EXERCICES PROPOSÉS.
1 – Recopiez à l'identique tout le passage de l'article sur la doctrine Grimaud qui va de « VIDEO – Invitée » jusqu'à « doctrine ? Explications. ».
2 – Prolongez l'article sur la doctrine Grimaud à la suite de sa dernière phrase.

« Violences policières » : qu’est-ce que la « doctrine Grimaud » évoquée par Anne Hidalgo ?

Maurice Grimaud, préfet de police, en mai 1968 à éviter le pire pendant les évènements //JOEL SAGET / AFP

VIDEO – Invitée ce matin sur France Inter, la maire de Paris a demandé au ministre de l’Intérieur Christophe Castaner de revenir à la « doctrine Grimaud » de maintien de l’ordre. Mais en quoi consistait cette doctrine ? Explications.

Invitée mercredi 22 janvier dans la Matinale de France Inter, la maire de Paris ne mâche pas ses mots à l’égard du ministre de l’Intérieur Christophe Castaner et de Didier Lallement, préfet de police. Sur l’antenne, elle déclare :

« Il y a un vrai problème de maintien de l’ordre. (…) Il faut absolument que le préfet de police de Paris revienne à la doctrine Grimaud, le préfet de 1968, qui a été un des penseurs de la doctrine en matière de maintien de l’ordre, c’est-à-dire permettre l’expression libre de toutes les manifestations, et éviter qu’il y ait des morts ou des blessés. »

EXTRAIT DES DONNÉES.
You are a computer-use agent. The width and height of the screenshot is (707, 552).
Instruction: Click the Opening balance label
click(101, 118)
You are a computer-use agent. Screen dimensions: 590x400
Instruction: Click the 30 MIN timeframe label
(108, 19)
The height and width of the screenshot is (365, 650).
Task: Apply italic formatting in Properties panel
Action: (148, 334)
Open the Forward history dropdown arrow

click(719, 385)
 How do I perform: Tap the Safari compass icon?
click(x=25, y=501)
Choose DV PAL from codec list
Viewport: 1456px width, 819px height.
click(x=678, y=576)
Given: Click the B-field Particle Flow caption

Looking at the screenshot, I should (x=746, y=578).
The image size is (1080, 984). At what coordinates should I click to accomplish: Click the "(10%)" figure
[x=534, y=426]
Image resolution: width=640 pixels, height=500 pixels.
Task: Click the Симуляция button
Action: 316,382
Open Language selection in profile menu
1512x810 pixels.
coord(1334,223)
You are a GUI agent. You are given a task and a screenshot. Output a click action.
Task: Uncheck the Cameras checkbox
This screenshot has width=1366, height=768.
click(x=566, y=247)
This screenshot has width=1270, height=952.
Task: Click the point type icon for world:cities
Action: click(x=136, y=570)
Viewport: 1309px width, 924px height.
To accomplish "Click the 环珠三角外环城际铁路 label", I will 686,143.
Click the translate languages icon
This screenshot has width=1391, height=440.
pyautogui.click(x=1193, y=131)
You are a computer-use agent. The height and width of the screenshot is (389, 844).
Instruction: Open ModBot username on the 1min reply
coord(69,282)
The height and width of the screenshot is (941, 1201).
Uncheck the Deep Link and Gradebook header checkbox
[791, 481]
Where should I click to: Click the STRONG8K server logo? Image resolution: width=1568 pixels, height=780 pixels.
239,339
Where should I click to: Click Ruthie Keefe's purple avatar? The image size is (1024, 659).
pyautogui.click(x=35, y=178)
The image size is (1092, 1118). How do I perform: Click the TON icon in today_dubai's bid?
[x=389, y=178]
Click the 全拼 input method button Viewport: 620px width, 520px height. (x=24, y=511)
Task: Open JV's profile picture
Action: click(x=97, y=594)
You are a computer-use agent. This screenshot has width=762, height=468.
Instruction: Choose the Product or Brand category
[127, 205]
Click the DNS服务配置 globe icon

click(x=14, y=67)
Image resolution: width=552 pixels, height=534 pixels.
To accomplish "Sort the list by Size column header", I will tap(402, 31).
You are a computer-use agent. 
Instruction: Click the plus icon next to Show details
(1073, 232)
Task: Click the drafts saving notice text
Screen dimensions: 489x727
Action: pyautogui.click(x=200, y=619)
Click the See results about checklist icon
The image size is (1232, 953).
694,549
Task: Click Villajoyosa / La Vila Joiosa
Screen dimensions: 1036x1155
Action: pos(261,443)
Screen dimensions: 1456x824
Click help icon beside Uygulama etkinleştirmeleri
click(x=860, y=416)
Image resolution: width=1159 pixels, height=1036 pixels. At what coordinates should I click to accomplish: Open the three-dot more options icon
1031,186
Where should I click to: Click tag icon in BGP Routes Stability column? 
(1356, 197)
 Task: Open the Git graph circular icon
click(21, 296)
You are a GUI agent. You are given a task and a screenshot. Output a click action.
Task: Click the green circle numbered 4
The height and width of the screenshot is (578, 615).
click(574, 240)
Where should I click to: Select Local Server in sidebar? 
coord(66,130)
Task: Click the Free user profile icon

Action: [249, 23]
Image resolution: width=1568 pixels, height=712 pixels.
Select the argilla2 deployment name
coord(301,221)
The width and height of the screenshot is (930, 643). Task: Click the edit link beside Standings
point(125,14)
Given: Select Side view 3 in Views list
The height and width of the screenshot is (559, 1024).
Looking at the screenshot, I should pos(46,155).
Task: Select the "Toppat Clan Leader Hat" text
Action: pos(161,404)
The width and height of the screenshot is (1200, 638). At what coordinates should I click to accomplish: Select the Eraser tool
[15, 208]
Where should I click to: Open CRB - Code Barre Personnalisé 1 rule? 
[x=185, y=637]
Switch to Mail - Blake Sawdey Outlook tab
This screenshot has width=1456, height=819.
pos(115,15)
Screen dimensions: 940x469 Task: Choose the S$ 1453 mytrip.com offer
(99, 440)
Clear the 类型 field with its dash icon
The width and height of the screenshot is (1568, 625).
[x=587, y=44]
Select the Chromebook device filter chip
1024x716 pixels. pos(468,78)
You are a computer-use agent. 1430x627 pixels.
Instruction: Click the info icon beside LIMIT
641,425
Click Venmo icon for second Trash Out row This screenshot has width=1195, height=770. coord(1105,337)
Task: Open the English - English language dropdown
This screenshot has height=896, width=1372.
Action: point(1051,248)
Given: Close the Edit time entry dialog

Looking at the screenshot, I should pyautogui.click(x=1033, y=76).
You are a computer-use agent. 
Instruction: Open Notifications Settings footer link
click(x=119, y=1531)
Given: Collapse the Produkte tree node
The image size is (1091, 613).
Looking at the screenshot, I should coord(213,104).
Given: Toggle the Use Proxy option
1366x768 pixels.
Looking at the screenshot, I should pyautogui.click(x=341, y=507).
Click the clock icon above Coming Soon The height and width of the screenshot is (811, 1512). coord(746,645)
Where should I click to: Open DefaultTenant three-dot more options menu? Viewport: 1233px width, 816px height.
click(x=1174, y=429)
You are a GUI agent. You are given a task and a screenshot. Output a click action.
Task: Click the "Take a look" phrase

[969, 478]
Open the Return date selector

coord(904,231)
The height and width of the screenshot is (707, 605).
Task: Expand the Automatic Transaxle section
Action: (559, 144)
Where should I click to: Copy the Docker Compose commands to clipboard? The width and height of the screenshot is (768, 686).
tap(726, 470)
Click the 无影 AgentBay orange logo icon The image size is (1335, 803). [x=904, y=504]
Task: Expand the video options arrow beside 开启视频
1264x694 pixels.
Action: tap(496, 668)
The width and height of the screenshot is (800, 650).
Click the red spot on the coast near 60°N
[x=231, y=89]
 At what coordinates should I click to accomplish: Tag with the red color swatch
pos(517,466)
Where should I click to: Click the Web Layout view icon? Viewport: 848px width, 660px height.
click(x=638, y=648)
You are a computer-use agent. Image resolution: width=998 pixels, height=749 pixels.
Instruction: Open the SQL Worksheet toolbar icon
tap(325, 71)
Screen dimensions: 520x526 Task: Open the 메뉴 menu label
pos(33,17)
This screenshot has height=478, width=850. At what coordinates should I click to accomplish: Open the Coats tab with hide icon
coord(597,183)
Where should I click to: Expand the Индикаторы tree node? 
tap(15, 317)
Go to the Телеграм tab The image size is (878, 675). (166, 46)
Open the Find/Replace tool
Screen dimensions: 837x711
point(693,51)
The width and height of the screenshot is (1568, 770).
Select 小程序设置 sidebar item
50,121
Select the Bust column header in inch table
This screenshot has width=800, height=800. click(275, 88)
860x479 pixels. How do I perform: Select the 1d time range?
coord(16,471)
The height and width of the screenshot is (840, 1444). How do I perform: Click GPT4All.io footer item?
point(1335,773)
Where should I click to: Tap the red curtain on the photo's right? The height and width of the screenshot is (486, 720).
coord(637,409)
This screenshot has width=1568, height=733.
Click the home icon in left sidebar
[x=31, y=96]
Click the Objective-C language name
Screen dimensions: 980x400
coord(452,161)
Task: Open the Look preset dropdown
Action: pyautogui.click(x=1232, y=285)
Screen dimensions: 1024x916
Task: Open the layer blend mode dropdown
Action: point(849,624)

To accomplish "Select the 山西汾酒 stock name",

RÉPONSES RÉDIGÉES.
1 –
VIDEO – Invitée ce matin sur France Inter, la maire de Paris a demandé au ministre de l’Intérieur Christophe Castaner de revenir à la « doctrine Grimaud » de maintien de l’ordre. Mais en quoi consistait cette doctrine ? Explications.

2 –
La doctrine évoquée par la maire de Paris n’a jamais été institutionnalisée mais elle reste gravée dans la mémoire collective, notamment  pour ceux qui ont connu Mai 68.

Alors que la capitale vit un moment quasi-insurrectionnel, le bain de sang est évité. Plusieurs centaines de personnes sont blessées mais aucun mort n’est à déplorer. La raison ? Maurice Grimaud, préfet de police depuis un an à peine, choisit de mettre en place un maintien de l’ordre particulièrement tolérant face aux manifestants.

Voulant en finir avec « une certaine culture de la violence » instaurée par son prédécesseur Maurice Papon, il tente d’apaiser les relations entre les policiers et les manifestants. Dans une lettre, datée du 29 mai 1968, il s’adresse aux forces de l’ordre et leur écrit ce passage resté célèbre :

« Frapper un manifestant tombé à terre, c’est se frapper soi-même en apparaissant sous un jour qui atteint toute la fonction policière. »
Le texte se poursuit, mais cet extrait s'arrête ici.